Review: Printer Clips

Paul Noonan’s project has plenty of personalities involved; if only they could resolve their differences

Venue: Vicar St

Date Reviewed: December 10th, 2014


Phone: 1

Wed, Dec 10, 2014, 13:40


Printer Clips

Vicar Street, Dublin


At least three of the participants in this ensemble side project of BellX1’s Paul Noonan would have little problem performing in the venue on their own, so it’s a win-win for fans of Noonan, Cathy Davey, Lisa Hannigan and Gemma Hayes to have them in the one room, on the one stage and, for one song, huddled in a semi circle singing the chorus.

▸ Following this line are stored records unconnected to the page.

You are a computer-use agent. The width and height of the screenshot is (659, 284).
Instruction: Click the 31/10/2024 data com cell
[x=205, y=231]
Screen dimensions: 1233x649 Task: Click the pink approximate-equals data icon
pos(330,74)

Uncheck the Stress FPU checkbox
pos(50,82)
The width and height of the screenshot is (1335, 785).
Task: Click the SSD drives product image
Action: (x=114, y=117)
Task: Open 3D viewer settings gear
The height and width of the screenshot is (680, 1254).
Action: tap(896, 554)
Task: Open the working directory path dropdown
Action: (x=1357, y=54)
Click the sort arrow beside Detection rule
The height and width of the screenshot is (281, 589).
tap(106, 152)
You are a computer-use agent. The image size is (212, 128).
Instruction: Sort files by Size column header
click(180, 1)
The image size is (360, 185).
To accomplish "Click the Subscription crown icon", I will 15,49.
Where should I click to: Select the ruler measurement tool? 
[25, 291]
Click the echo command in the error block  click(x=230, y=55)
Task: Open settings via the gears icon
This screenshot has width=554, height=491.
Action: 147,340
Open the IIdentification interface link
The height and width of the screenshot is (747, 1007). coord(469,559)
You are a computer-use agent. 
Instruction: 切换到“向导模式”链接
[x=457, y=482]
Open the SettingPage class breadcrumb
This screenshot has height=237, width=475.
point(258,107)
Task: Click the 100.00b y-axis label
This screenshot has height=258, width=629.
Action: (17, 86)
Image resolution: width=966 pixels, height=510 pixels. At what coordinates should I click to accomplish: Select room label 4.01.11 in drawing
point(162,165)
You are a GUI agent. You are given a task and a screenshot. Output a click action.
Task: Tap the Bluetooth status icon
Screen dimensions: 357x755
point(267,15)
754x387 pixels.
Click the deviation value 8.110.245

Noonan’s Printer Clips project (strays and orphans of original songs that didn’t necessarily fit in with BellX1’s creative remit) has been fermenting for some years, with two songs dating back almost 10 years: Vapour Trail and Some Surprise have previously appeared on 2006’s various artists charity album, The Cake Sale. Clearly, Noonan isn’t in any hurry to surge ahead with anything like a solo career, and indeed he seems rather comforted by the fact that this isn’t a solo gig.

This said, he starts off on his own with BellX1’s Godsong, a lovely tune with a Biblical bite in the lyrics, but then he’s immediately into this year’s Printer Clips album. As something to listen to on headphones, or even while peeling spuds, the record works its simple magic through hues of light and shade, grounded by Noonan’s intuitive sense of folk/pop melody and inordinately enhanced by co-vocals from the aforementioned Irish singers, as well as from the likes of Martha Wainwright, Joan as Policewoman, and Amy Millan (of Canadian band, Stars).

On stage, however, the dynamic is muted, with obvious nerves playing a part. While the contributions of Hannigan (Apparatchik, Some Surprise, her own song, O Sleep, and another BellX1 song, Rocky Took a Lover), Hayes (If I had your Grace, The Snowman), Davey (The Dolphins and the World’s Tallest Man, Mrs Winchester) and Danielle Harrison (My Rome is Burning) are virtually flawless, the overall tenor of the show is uncertain – particularly in the encore of Kate Bush’s Cloudbusting, where a kind of shuffling awkwardness takes hold and dissipates the sense of occasion.

It’s an odd feeling to get from such a professional, if not seasoned bunch of people - they performed beautiful, delicate songs, one and all, but made for curious bedfellows nonetheless.